Fall Risk and Related Factors in Systemic Lupus Erythematosus
Meltem ALKAN MELİKOĞLU1, Fatih BAĞCIER2
1Department of Physical Medicine and Rehabilitation, Division of Rheumatology, Medical Faculty of Atatürk University, Erzurum, Turkey
2Department of Physical Medicine and Rehabilitation, Medical Faculty of Atatürk University, Erzurum, Turkey
Keywords: Balance; fall risk; systemic lupus erythematosus
Objectives: This study aims to determine the fall risk in systemic lupus erythematosus (SLE) patients with an objective computerized technique and to evaluate the potential related risk factors for falls in these patients.
Patients and methods: A total of 48 female patients (mean age 37.8±12.6 years; range 18 to 65 years) with SLE and 30 female controls (mean age 39.1±15.7 years; range 19 to 66 years) were included.
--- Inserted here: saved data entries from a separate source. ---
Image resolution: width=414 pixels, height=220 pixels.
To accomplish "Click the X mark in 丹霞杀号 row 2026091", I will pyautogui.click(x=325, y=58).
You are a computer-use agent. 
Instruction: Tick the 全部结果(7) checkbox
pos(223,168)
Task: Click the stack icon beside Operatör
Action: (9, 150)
Age, disease duration, anamnesis of falls, fear of falling, and drugs used were recorded. Disease activity (measured with SLE disease activity index Safety of Estrogens in Lupus Erythematosus National Assessment modification) and damage (measured with Systemic Lupus International Collaborating Clinics/American College of Rheumatology Damage Index) were evaluated. For the evaluation of fall efficacy, we used the Falls Efficacy Scale International. Fall risk analysis was performed by using a computerized posturography device.
Results: Seven patients (15%) had anamnesis of falls during the last 12 months, whereas only one control (3%) had this anamnesis (p=0.042). Fear of falling was reported by 40% of the patients and 30% of the controls (p=0.042). Falls Efficacy Scale International scores were found to be higher in patients than in controls (p=0.042). With the computerized system used, higher fall risk results were recorded in patients than in controls (59.3±29.5 and 35.8±26.9, respectively; p<0.001). Low, moderate, and high fall risks were recorded as 31%, 15%, and 54% in the patients, respectively, and as 53%, 23%, and 23% in the controls, respectively. Low, moderate and high fall risk distribution was also worse in patients than in the controls (p=0.030). No significant correlation was found between fall risk and the other factors evaluated, except Falls Efficacy Scale International, which was significantly correlated with both fall risk assessment and fall risk category in the patients (r=0.311, p=0.031).
Conclusion: Fall risk was found to be higher in SLE patients than in controls. The higher fall risk in these patients seems to be affected by the disease itself rather than its other characteristics. Future studies investigating the possible coexisting balance problems in SLE may contribute to the management of the disease.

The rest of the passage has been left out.